=== Begin Enclosure ===

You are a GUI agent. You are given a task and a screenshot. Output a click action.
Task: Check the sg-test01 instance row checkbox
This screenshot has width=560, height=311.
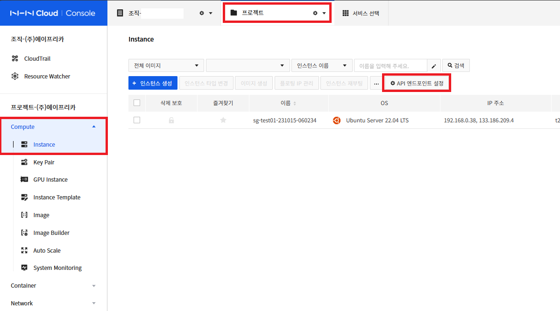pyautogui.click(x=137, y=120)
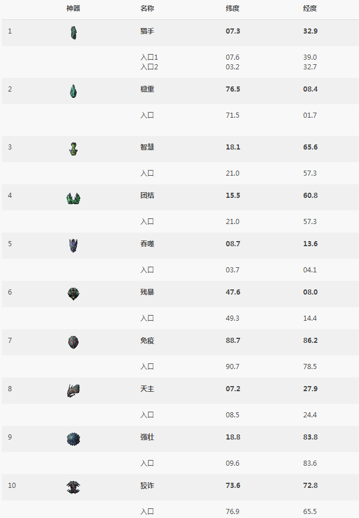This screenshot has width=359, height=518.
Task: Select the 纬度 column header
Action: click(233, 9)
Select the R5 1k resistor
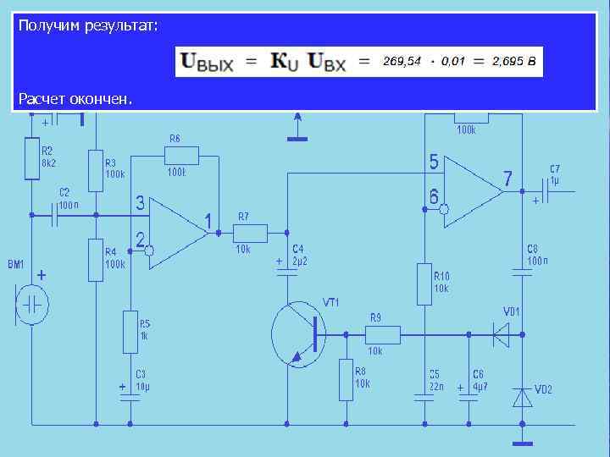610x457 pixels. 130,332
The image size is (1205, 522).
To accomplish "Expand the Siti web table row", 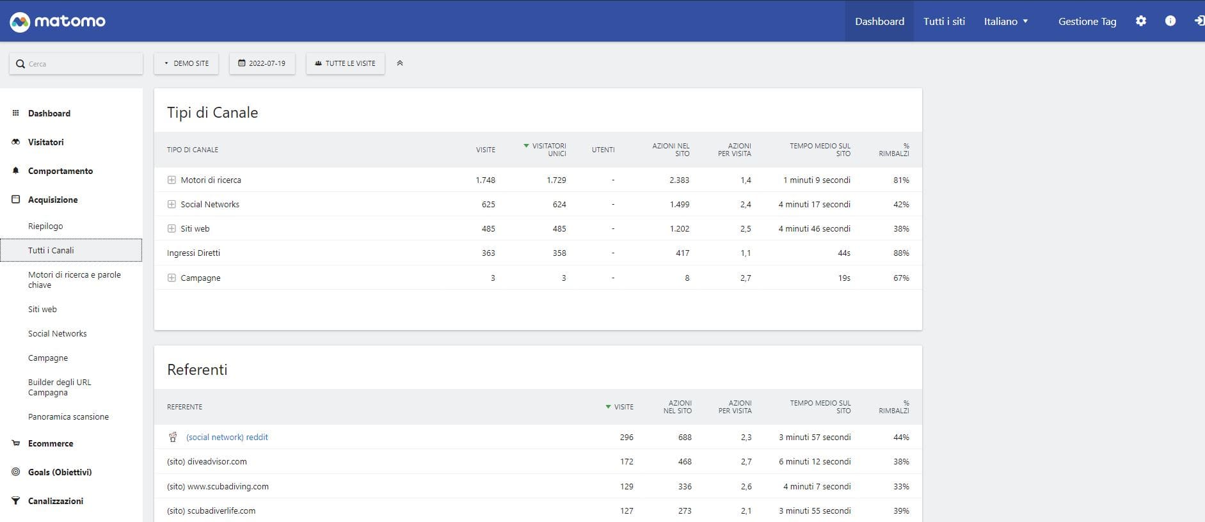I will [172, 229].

=== End Enclosure ===

### Exercise instructions
From the first line above to the line containing "The image size is (1205, 522).", repeat each line exactly. Pictures stay out.

### Response
You are a GUI agent. You are given a task and a screenshot. Output a click action.
Task: Check the sg-test01 instance row checkbox
This screenshot has width=560, height=311.
pyautogui.click(x=137, y=120)
This screenshot has width=359, height=518.
Task: Select the 纬度 column header
Action: click(233, 9)
Select the R5 1k resistor
610x457 pixels. 130,332
The image size is (1205, 522).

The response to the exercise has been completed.